- [TASK GOAL]
Look for the string "Open" in the listing below, then copy every line that has it.

(DATASET RECORDS)

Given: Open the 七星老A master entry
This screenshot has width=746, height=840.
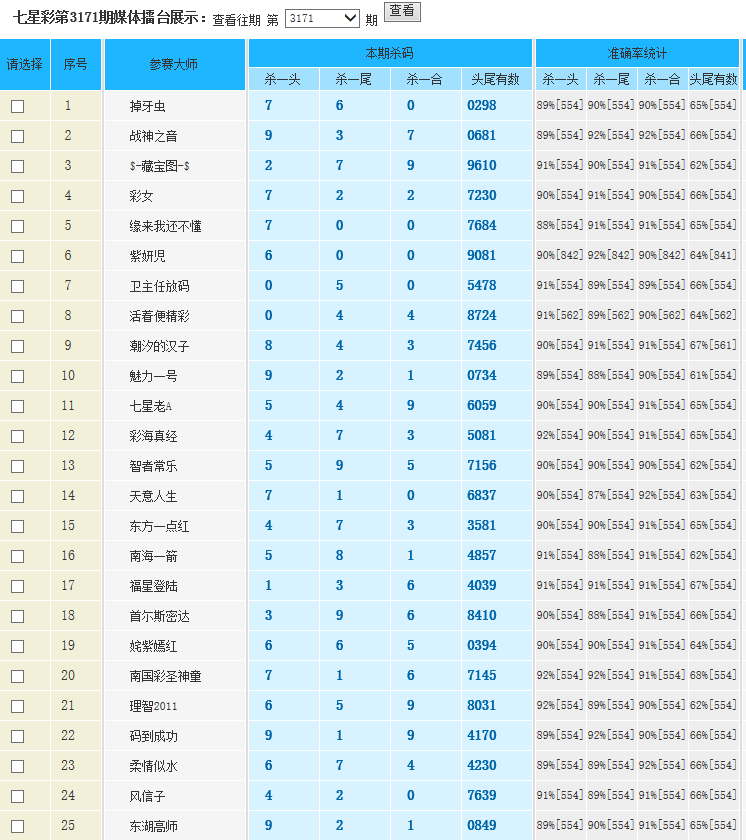Looking at the screenshot, I should (151, 406).
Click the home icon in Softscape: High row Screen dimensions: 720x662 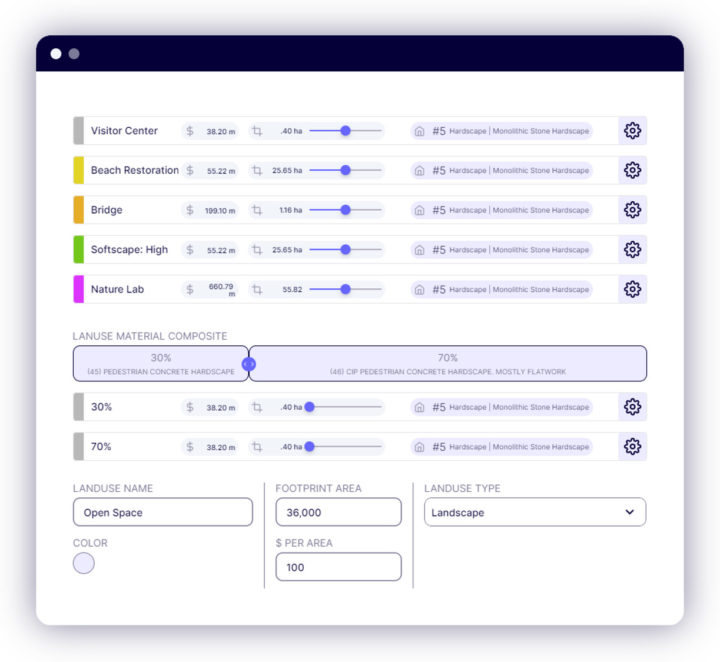[419, 250]
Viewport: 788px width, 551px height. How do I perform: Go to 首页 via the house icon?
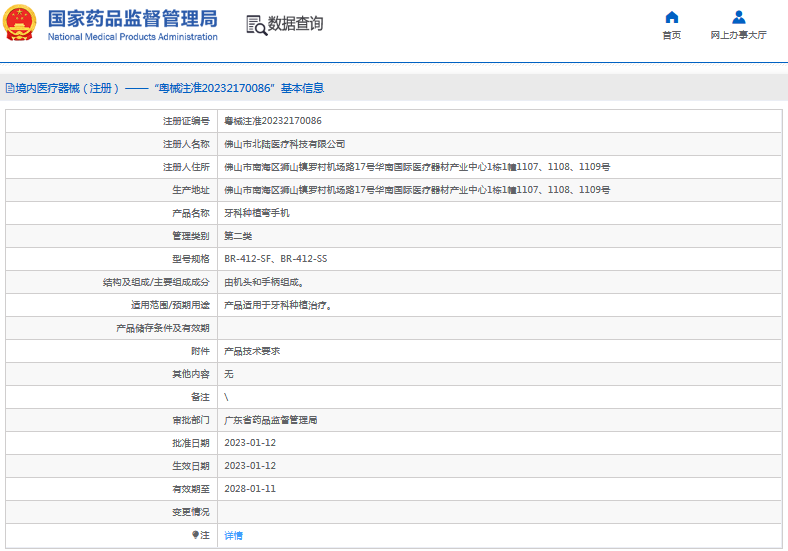(x=671, y=17)
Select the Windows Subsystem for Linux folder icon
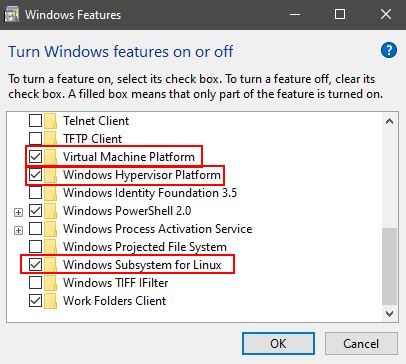Viewport: 406px width, 364px height. (x=51, y=265)
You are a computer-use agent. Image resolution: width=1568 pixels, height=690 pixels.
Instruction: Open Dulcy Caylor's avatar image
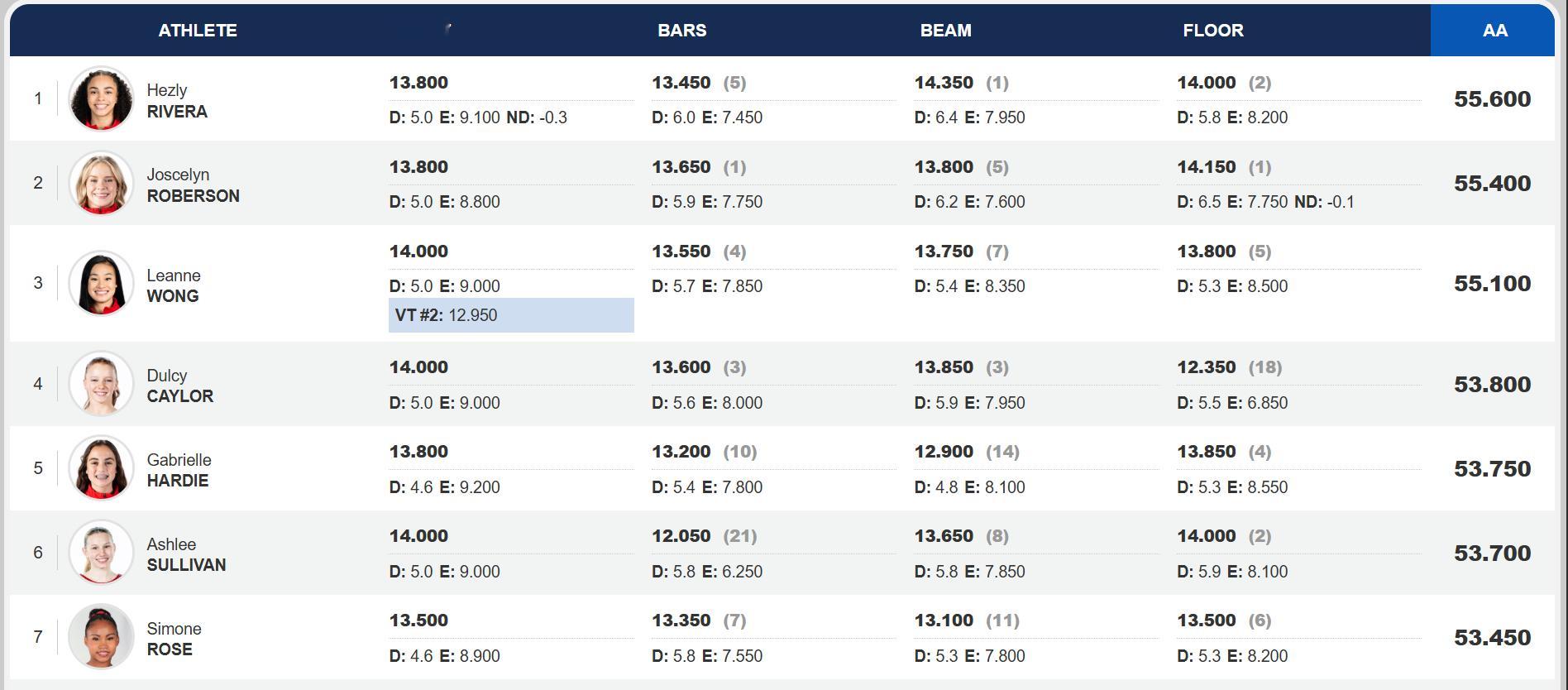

(End DATASET RECORDS)

- [RESULT OF THIS EXERCISE]
Given: Open the 七星老A master entry
Instruction: Open Dulcy Caylor's avatar image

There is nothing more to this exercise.